## Page text
--- START ---
2. The method of claim 1, wherein the solvent is injected into the at least one heater well section prior to hydrocarbons being produced from the at least one of the one or more producer well sections.
3. The method of claim 1, wherein the series of injection ports are scaled to distribute solvent in a desired distribution at discrete locations spaced along a length of the one or more heater strings.
4. The method of claim 3, wherein the series of injection ports are connected to separate injection tubes.
5. The method of claim 4, further comprising the step of independently controlling the injection through each injection port.
6. The method of claim 5, further comprising the step of selecting an injection rate through each injection port to achieve a desired distribution of solvent.
7. The method of claim 1, wherein the heating element is a resistive heater.
8. The method of claim 1, wherein the solvent is injected into the one or more heater strings as a liquid and is vapourized prior to injection into the voidage.
9. The method of claim 1, wherein the solvent is injected into the one or more heater strings in a gaseous phase.
--- END ---
## Supplied records
--- START ---
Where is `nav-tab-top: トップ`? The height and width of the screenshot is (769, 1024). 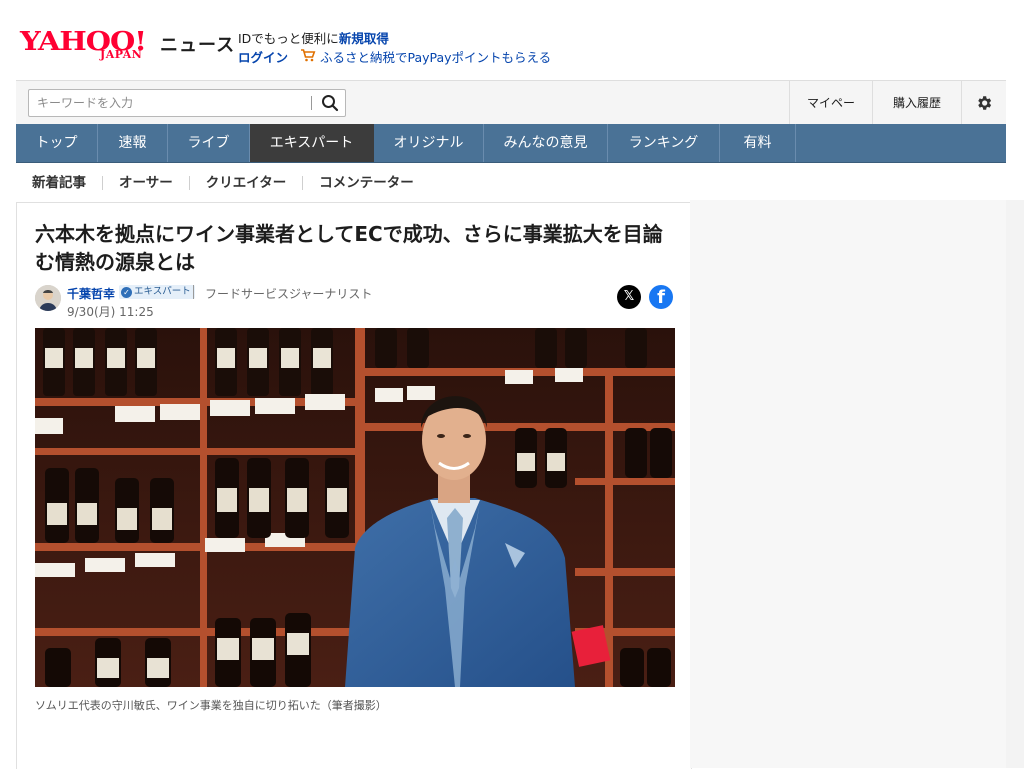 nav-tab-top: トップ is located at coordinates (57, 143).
--- END ---
--- START ---
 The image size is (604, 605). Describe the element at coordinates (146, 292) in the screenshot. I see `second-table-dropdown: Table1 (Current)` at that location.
--- END ---
## Problem
Reproduce the full patent-claims text on solvent injection through heater strings, word for word and with nothing changed.

## Your response
2. The method of claim 1, wherein the solvent is injected into the at least one heater well section prior to hydrocarbons being produced from the at least one of the one or more producer well sections.
3. The method of claim 1, wherein the series of injection ports are scaled to distribute solvent in a desired distribution at discrete locations spaced along a length of the one or more heater strings.
4. The method of claim 3, wherein the series of injection ports are connected to separate injection tubes.
5. The method of claim 4, further comprising the step of independently controlling the injection through each injection port.
6. The method of claim 5, further comprising the step of selecting an injection rate through each injection port to achieve a desired distribution of solvent.
7. The method of claim 1, wherein the heating element is a resistive heater.
8. The method of claim 1, wherein the solvent is injected into the one or more heater strings as a liquid and is vapourized prior to injection into the voidage.
9. The method of claim 1, wherein the solvent is injected into the one or more heater strings in a gaseous phase.